Are you using a dataloader with multiple workers? If so, you might want to have your dataloader work with cpu tensors (and pinned memory) and send the tensors to the gpu in your training loop. Or not use multiple workers to avoid any issue with multiprocessing,

Poorva_Rane · February 28, 2018, 1:37pm

Yes, I was using multiple workers. Not using them in my Dataloader fixed the issue. Thanks!

mcskwayrd · August 28, 2019, 9:33pm

For me, using multiple workers is necessary, and it used to work (in July), but after an update to my PyTorch distro I started getting this error.

Setting num_workers=1 didn’t fix this issue.

Opened new thread here.

Gautam_Kumar · June 22, 2020, 10:12pm

May be I am missing something but can’t I use dataloader and tensors on GPU ?

albanD · June 22, 2020, 10:15pm

It is tricky because CUDA does not allow you to easily share data across processes. And so the transfert from the process that loads the sample to the main one won’t be optimal.
You want to get a Tensor from pinned memory and send it to the GPU in the main process to avoid such issues.

Gautam_Kumar · June 22, 2020, 10:42pm

I shared my code here , I followed the workaround and added torch.multiprocessing.set_start_method('spawn') before my DummyDataSet class but now its throwing error

  File "/usr/local/lib/python3.6/multiprocessing/context.py", line 242, in set_start_method
    raise RuntimeError('context has already been set')
RuntimeError: context has already been set
.....
RuntimeError: DataLoader worker (pid 1095) exited unexpectedly with exit code 1. Details are lost due to multiprocessing. Rerunning with num_workers=0 may give better error trace.

albanD · June 23, 2020, 2:58pm

Do you really need to have the Tensors on the GPU when you load them? Sending them back in pinned memory does not work for you?

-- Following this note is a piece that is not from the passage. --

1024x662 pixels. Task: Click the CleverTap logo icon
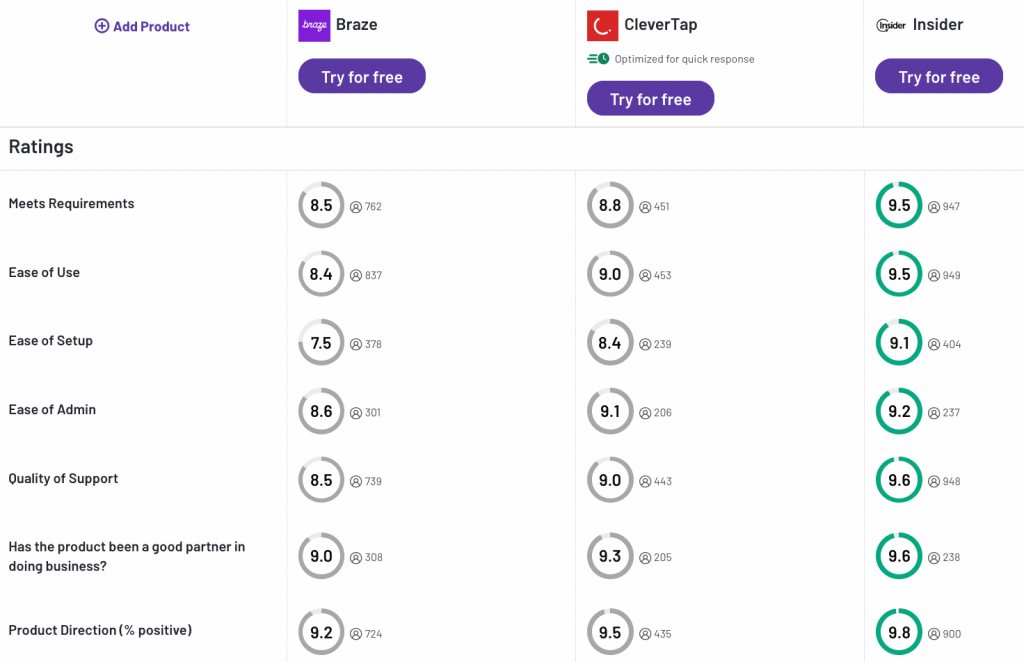[602, 25]
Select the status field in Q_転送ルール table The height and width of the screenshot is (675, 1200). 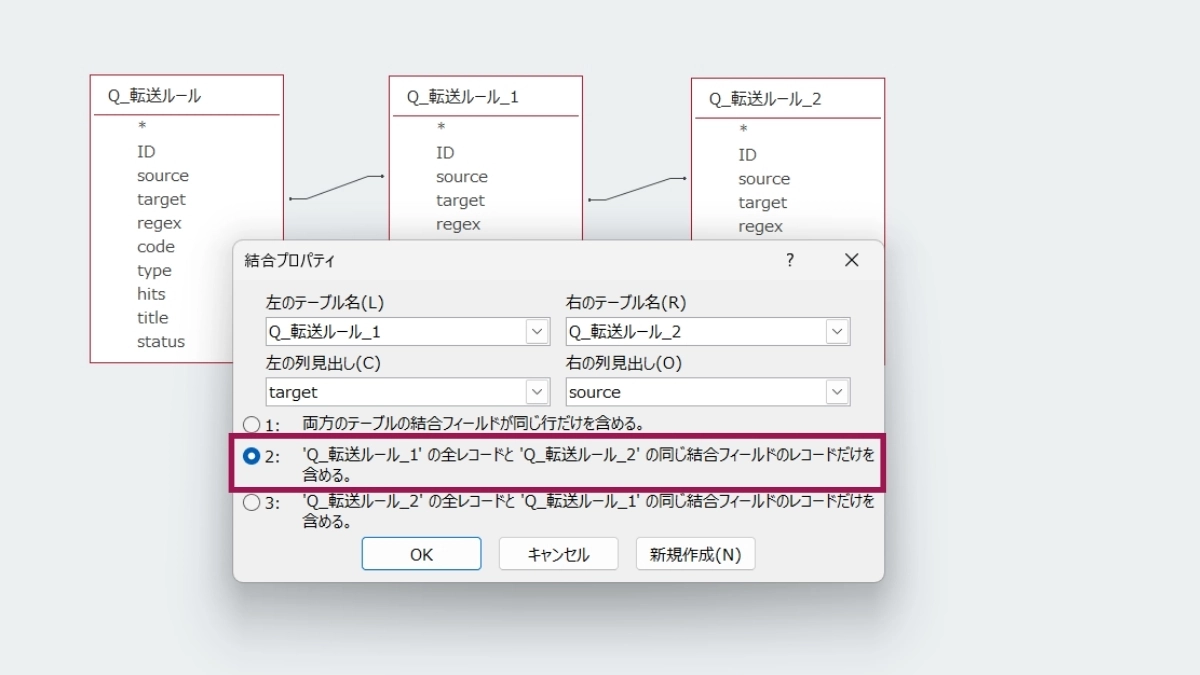click(161, 341)
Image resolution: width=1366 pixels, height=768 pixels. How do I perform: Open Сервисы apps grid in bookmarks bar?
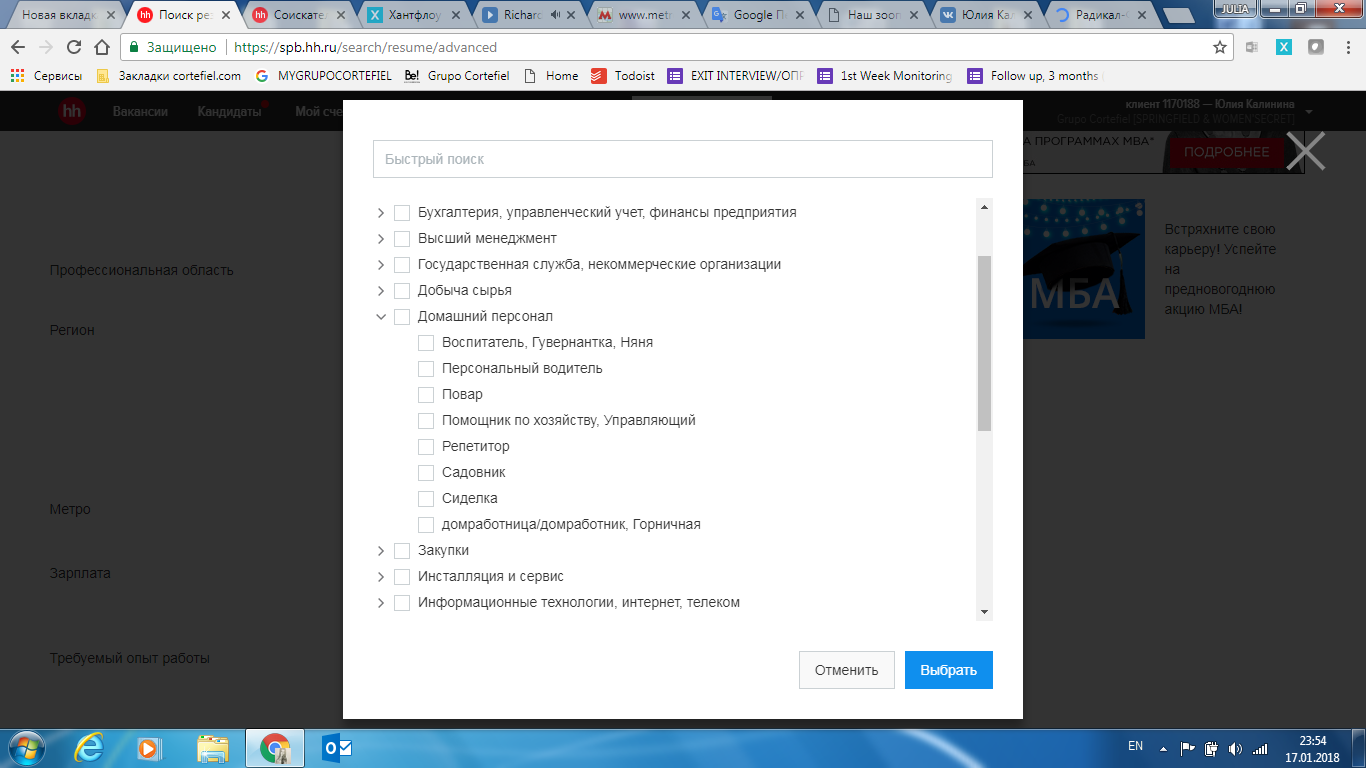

haowxu · February 11, 2022, 9:24am

After using multiple workers I noticed that the only time consumed about data is transferring data from CPU to GPU (in the training loop), so I wonder if it is possible to move the transferring step into the data set class to save training time. Then I got the same error as the author got. So I guess we can not do this, right?